The EndPoint implements computation, similar to a stored procedure
Observer Observer mode, similar to implementing secondary indexes

Use Demo: www.ibm.com/developerwo…

Other relevant best practices

www.cnblogs.com/davidwang45…

System monitoring

Hbase DISASTER recovery, performance monitoring, and how to upgrade the system smoothly

Performance optimization

Optimized HDFS configurations, HBase server optimization (GC optimization, Compaction optimization, and hardware configuration optimization), column family design optimization, and client optimization

The overall understanding

Without a good practice for system monitoring and performance tuning, there is little useful information.
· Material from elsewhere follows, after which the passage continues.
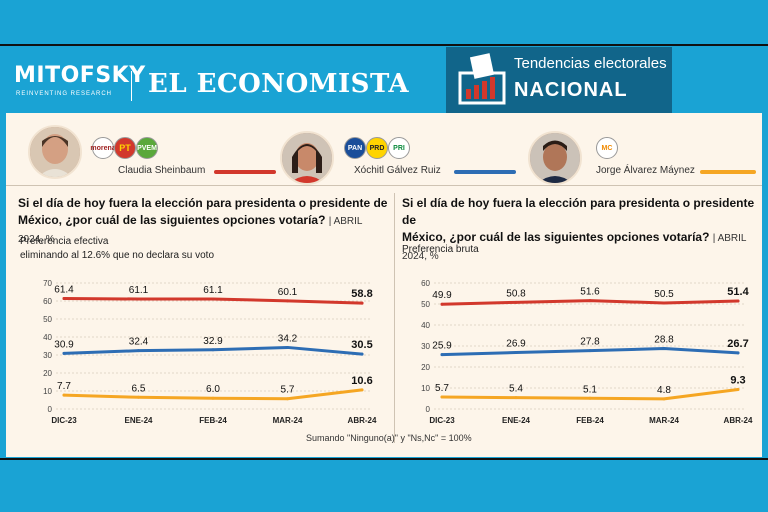  What do you see at coordinates (442, 296) in the screenshot?
I see `data-label: 49.9` at bounding box center [442, 296].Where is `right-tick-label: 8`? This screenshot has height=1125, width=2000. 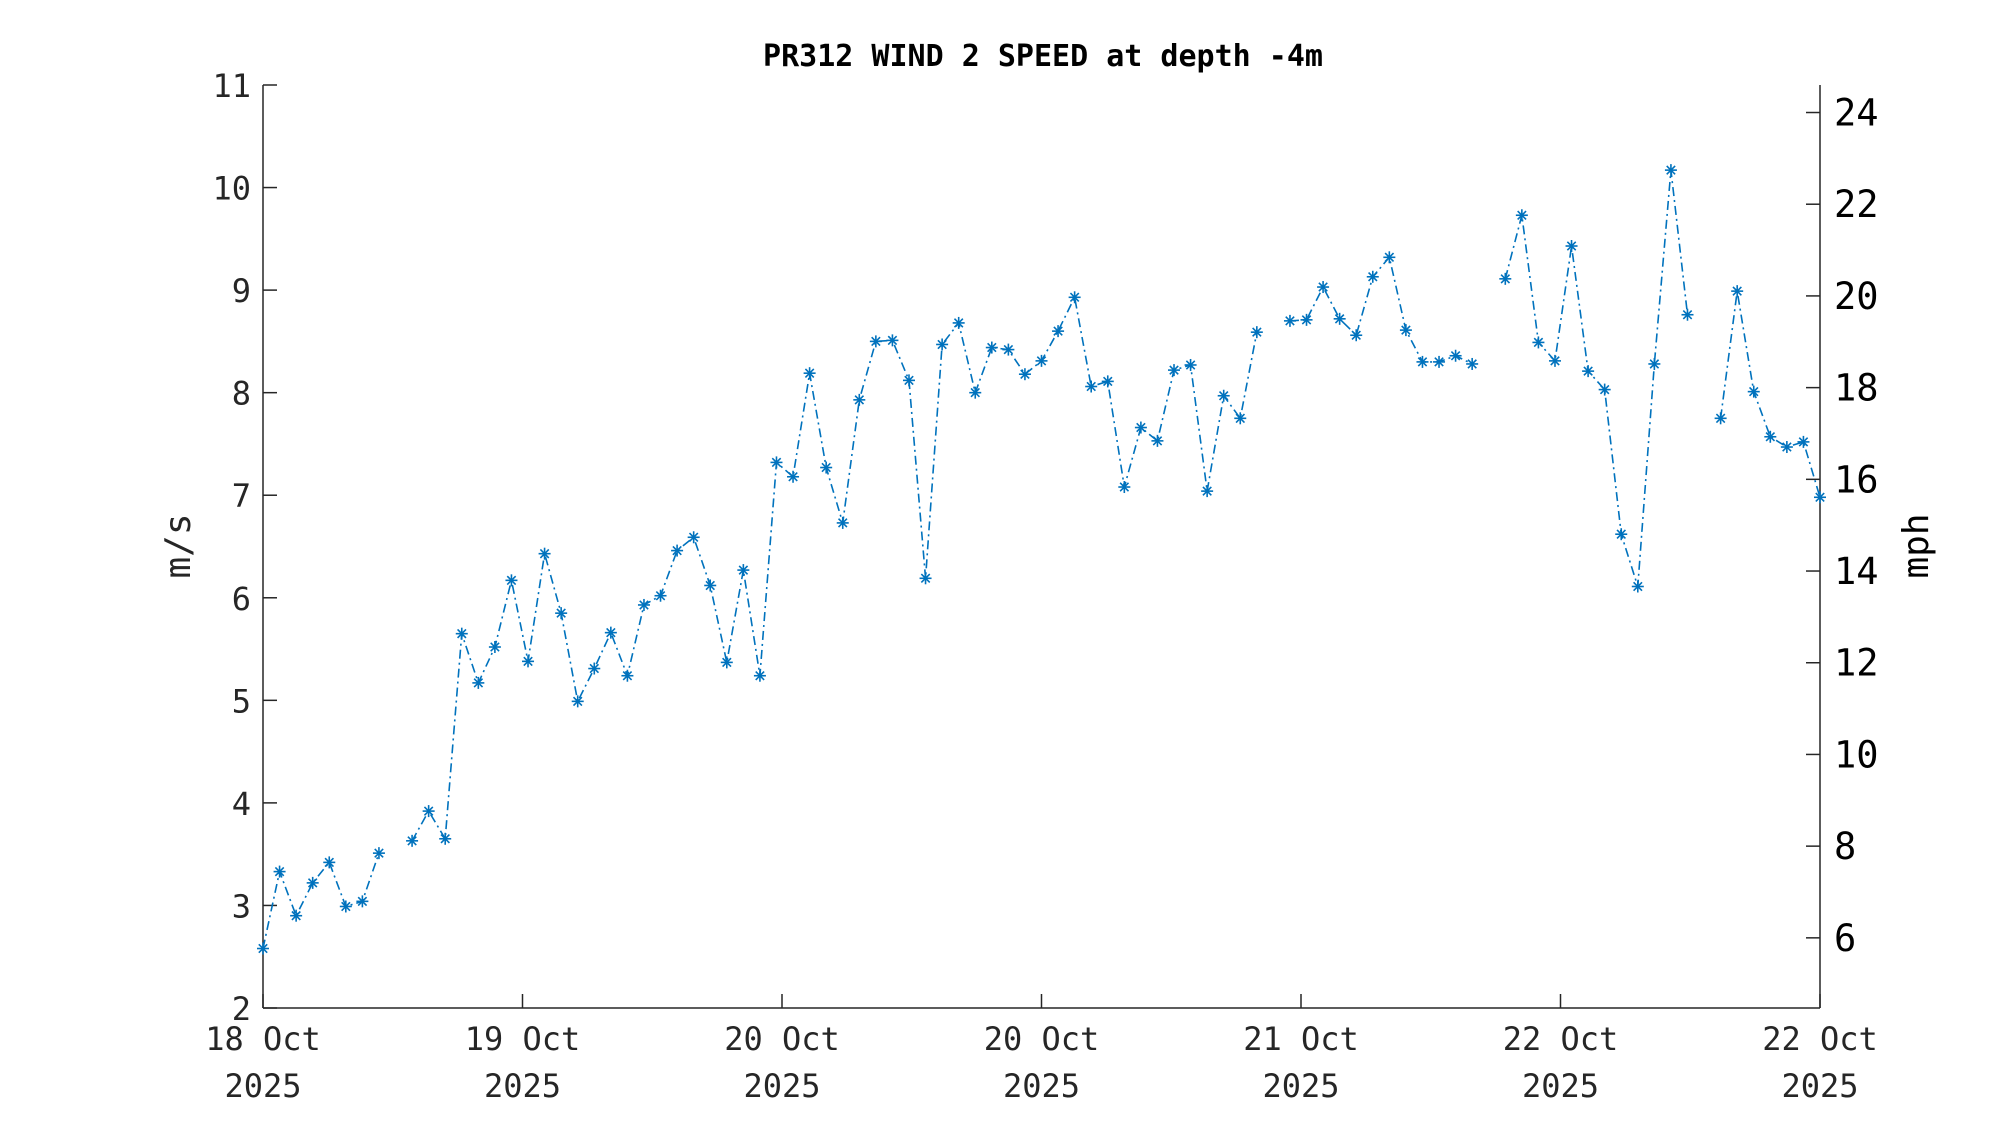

After learning to use and best practices, it is necessary to understand the concept of system design, including the overall architecture, data structure.

In a nutshell, understanding:

What is the Hbase writing process like?
What is the read process of an Hbase?

I feel there is too much to talk about. First, put an overall Hbase architecture diagram and let me talk about the rest slowly.